The book was hugely successful, translated and republished many times over and became the fundamental text on Eastern (and particularly Chinese) culture for 2 centuries. It was the first western publication to document the chinese vocabulary and sanskrit alphabet and grammar. It also included accounts of oriental geography, zoology, religion, botany and history. Europeans first heard about the Indian caste system, the Great Wall of China, asbestos, pineapples and other exotic curiosities through Kircher's book.

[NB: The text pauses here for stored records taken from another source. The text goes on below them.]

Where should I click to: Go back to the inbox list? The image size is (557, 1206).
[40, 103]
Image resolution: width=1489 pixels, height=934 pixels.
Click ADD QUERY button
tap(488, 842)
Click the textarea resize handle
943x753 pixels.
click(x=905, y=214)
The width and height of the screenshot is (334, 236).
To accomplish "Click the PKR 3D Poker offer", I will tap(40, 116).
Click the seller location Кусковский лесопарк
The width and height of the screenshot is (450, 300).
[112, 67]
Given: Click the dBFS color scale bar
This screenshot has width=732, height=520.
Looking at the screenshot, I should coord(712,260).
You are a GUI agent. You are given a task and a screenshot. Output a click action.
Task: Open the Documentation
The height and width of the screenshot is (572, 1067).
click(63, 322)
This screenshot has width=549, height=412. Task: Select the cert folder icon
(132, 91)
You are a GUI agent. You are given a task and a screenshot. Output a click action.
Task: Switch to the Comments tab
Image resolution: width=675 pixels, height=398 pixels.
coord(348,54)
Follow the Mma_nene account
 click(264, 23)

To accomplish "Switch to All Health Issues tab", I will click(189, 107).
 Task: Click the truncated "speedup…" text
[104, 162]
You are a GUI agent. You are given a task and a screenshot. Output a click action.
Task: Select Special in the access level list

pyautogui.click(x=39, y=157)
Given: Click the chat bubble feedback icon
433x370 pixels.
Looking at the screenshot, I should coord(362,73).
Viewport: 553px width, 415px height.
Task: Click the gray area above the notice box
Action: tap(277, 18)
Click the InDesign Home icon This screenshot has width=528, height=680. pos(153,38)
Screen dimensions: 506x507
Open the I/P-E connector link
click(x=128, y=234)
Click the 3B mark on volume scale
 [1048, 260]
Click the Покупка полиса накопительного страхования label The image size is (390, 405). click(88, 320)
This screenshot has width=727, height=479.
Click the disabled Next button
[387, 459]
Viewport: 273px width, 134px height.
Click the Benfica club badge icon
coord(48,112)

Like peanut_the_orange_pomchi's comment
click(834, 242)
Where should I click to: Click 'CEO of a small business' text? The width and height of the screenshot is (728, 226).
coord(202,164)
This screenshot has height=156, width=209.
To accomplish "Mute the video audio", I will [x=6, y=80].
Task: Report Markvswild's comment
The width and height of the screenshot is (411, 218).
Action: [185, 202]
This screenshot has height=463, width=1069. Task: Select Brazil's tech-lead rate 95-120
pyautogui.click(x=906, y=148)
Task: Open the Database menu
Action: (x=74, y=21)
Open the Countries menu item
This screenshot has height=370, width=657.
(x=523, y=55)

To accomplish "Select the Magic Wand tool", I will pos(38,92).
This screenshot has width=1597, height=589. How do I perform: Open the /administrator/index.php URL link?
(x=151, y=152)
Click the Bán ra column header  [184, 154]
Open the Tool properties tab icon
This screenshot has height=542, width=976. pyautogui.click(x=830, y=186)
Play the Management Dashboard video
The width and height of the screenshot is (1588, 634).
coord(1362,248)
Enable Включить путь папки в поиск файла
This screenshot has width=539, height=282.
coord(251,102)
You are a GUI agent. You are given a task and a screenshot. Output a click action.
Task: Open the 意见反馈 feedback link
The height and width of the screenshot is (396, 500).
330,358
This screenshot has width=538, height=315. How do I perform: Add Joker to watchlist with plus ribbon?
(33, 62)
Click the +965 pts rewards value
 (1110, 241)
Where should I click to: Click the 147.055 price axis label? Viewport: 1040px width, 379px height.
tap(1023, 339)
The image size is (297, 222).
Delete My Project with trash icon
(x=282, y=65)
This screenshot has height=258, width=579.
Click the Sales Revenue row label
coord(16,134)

It was somewhat flawed from the outset however. Kircher had overriding theories that tried to connect back the roots of the Chinese culture to Egypt and Europe wherever possible. His recording of intriguing facts is interspersed with flights of fancy and conjecture based at least in part on mystical beliefs. Still, it stands as an exhaustive treatise that helped promote a better understanding of the Eastern world at the very minimum.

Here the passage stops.